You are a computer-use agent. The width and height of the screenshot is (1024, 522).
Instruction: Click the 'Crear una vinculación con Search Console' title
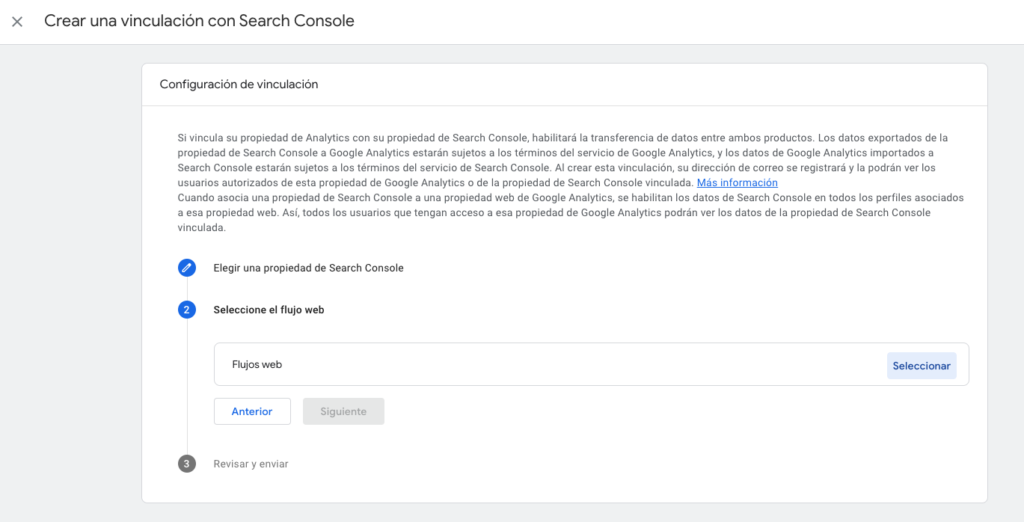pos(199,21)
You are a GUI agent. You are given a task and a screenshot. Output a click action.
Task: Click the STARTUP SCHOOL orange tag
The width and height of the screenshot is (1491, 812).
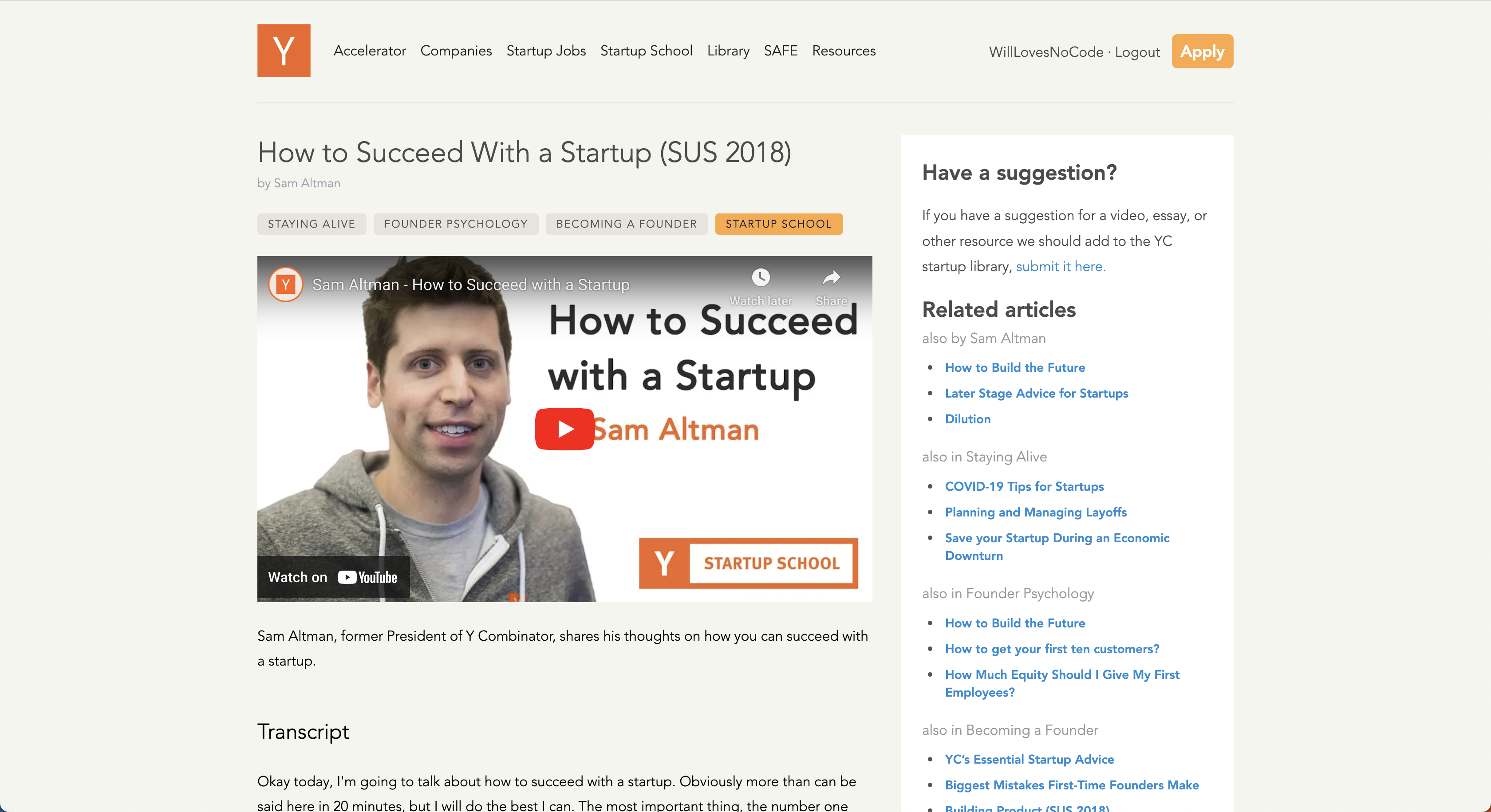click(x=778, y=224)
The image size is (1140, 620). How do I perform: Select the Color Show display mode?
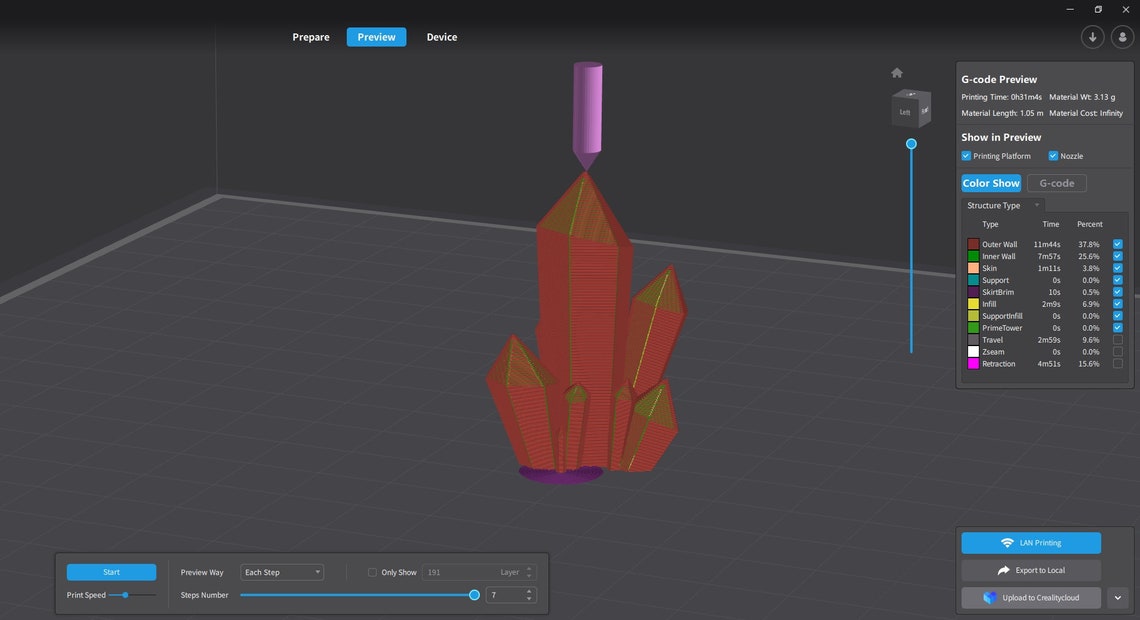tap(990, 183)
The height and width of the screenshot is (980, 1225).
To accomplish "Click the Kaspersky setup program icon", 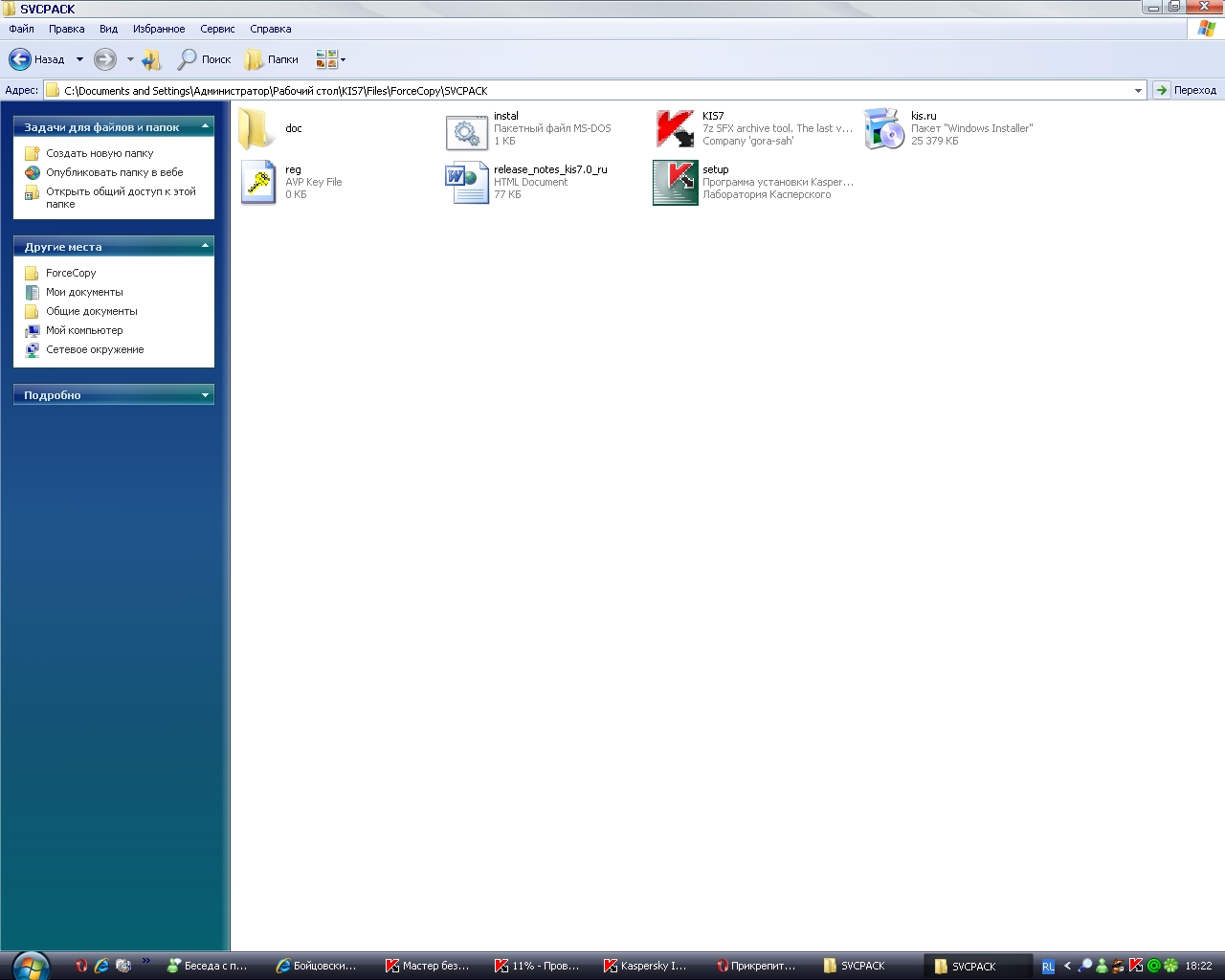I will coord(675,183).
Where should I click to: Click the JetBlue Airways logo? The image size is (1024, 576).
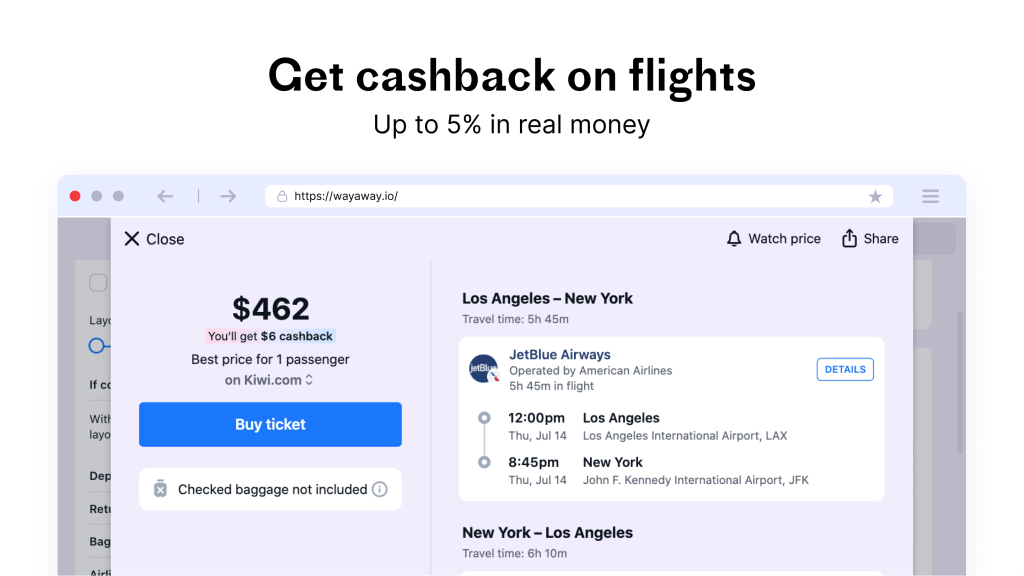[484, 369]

_____

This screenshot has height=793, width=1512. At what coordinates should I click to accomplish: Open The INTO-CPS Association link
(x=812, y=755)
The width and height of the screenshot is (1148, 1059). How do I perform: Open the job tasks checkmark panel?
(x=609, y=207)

_____

WHAT NEEDS TO BE DONE -> Please find every row above that contains the word "height" and copy each one out in full.

EXPECTED ANSWER ->
You are a computer-use agent. The width and height of the screenshot is (1024, 522).
The width and height of the screenshot is (1491, 812).
The height and width of the screenshot is (980, 1225).
This screenshot has height=793, width=1512. At what coordinates should I click to accomplish: Open The INTO-CPS Association link
The width and height of the screenshot is (1148, 1059). How do I perform: Open the job tasks checkmark panel?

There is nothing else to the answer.